Now we can run the sampler with the trend extension:

trend_model = harv.RVModel(extensions=(trend,))
sampler_trend = harv.RejectionSampler(prior_trend, trend_model)
samples_trend = sampler_trend.run(
    trend_data, n_prior_samples=10_000_000, max_posterior_samples=512, seed=42
)
len(samples_trend)

fig, axes = plt.subplots(1, 2, figsize=(12, 5), sharey=True)
_ = harv.plot.plot_rv(
    samples_trend, data=trend_data, n_samples=128, ax=axes[0], model=trend_model
)
_ = harv.plot.plot_rv(
    samples_trend,
    data=trend_data,
    phase_fold_median=True,
    ax=axes[1],
    model=trend_model,
)
[ax.set_title("") for ax in axes]

[Text(0.5, 1.0, ''), Text(0.5, 1.0, '')]

../../_images/15ab9e23325a47eea6b068a2538dca914b80221f128102b973735197f544a3ee.png

We can see that the returned samples here have a similar period, but a different amplitude and eccentricity.
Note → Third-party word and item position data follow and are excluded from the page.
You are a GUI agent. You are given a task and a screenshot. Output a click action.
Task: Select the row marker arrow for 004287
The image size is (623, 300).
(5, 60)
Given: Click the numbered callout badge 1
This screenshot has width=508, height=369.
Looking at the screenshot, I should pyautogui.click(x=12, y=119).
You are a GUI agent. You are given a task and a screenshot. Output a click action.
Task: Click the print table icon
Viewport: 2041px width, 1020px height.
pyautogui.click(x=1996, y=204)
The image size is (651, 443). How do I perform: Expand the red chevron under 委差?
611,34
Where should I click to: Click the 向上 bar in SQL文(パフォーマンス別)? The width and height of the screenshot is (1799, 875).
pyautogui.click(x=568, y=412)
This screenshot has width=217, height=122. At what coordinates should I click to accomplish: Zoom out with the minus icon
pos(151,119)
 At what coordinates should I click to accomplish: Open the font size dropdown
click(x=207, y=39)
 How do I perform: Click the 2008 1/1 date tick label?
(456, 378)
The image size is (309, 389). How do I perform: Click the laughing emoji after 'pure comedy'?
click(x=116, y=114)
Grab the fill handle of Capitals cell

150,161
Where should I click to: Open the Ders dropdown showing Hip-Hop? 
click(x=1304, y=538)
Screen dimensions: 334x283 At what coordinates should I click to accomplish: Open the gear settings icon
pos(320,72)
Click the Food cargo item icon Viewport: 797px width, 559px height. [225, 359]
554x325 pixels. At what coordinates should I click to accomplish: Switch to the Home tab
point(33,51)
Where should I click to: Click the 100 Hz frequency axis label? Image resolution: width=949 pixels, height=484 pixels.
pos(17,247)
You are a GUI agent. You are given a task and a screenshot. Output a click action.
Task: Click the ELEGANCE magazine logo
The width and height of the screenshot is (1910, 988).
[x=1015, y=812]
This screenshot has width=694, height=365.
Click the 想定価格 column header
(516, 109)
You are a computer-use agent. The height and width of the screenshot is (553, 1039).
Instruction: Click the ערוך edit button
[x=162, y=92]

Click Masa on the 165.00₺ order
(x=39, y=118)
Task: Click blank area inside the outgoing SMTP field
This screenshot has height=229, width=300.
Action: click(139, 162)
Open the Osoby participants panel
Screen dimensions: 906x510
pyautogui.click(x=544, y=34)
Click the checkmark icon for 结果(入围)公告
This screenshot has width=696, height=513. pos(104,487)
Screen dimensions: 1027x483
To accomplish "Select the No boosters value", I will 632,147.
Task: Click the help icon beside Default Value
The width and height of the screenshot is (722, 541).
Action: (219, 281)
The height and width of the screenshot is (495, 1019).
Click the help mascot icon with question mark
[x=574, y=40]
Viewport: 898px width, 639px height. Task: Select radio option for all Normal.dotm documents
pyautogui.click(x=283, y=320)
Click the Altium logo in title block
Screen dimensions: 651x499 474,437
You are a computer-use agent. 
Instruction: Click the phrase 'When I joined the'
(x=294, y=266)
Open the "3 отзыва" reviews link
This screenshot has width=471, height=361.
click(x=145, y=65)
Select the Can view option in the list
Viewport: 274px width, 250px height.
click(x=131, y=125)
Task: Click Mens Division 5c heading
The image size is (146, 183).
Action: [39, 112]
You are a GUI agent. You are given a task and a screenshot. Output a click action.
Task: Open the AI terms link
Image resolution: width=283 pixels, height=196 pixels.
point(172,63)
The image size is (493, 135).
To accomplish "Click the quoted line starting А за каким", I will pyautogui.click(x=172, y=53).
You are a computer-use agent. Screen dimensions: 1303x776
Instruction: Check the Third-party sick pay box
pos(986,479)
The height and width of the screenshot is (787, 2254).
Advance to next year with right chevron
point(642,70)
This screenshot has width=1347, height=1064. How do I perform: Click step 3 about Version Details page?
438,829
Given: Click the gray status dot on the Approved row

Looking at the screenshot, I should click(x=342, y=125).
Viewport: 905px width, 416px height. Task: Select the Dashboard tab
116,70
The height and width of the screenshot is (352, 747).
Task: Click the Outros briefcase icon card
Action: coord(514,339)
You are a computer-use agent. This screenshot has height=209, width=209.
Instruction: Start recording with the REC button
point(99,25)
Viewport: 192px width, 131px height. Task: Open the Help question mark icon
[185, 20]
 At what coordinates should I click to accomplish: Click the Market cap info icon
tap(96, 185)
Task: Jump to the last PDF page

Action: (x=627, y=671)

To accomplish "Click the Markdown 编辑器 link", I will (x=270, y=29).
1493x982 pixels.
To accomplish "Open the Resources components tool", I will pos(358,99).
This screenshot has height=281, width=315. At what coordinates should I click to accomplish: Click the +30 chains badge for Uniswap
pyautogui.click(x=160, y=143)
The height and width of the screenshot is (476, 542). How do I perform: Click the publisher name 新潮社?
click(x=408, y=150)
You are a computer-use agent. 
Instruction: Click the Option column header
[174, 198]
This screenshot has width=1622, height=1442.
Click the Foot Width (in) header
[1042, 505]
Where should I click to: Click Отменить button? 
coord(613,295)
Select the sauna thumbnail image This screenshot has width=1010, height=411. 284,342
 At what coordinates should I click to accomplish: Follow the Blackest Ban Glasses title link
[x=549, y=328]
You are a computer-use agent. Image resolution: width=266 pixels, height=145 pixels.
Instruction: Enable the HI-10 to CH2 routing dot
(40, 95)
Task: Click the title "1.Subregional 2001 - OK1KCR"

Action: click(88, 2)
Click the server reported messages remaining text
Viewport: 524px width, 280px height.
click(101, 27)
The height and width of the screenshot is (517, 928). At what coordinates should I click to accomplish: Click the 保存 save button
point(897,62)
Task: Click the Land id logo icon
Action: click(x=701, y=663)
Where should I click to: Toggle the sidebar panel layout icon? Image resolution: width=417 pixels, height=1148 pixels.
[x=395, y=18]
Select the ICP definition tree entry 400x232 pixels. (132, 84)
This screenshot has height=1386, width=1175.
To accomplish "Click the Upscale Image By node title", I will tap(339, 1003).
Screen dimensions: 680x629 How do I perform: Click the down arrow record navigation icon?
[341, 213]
The trend also picks up a clear long-period signal, which de-biases the inner orbit’s parameters and allows it to fit the data much better.

Combining extensions¶

All model extensions compose: pass a tuple of extensions to the sampler in the order you want them applied. For example, a multi-survey fit with both a per-instrument offset, a global jitter, and a long-term linear trend is just

extensions = (
    harv.MultiSurveyOffset(indicator, instrument_names, "km/s"),
    harv.Jitter(param_unit="km/s"),
    harv.MonomialTrend(order=1, time_unit="day", obs_unit="km/s"),
)

with matching jitter=..., trend_1=..., and <instrument>=... priors passed as kwargs to default_rv. The AbstractExtension interface is intentionally minimal — only extra_params, modify_design_matrix, and modify_covariance — so writing a new extension (e.g. a custom kernel, an alternative trend basis, or a calibration term tied to an external regressor) is straightforward and slots into the same sampler workflow shown here.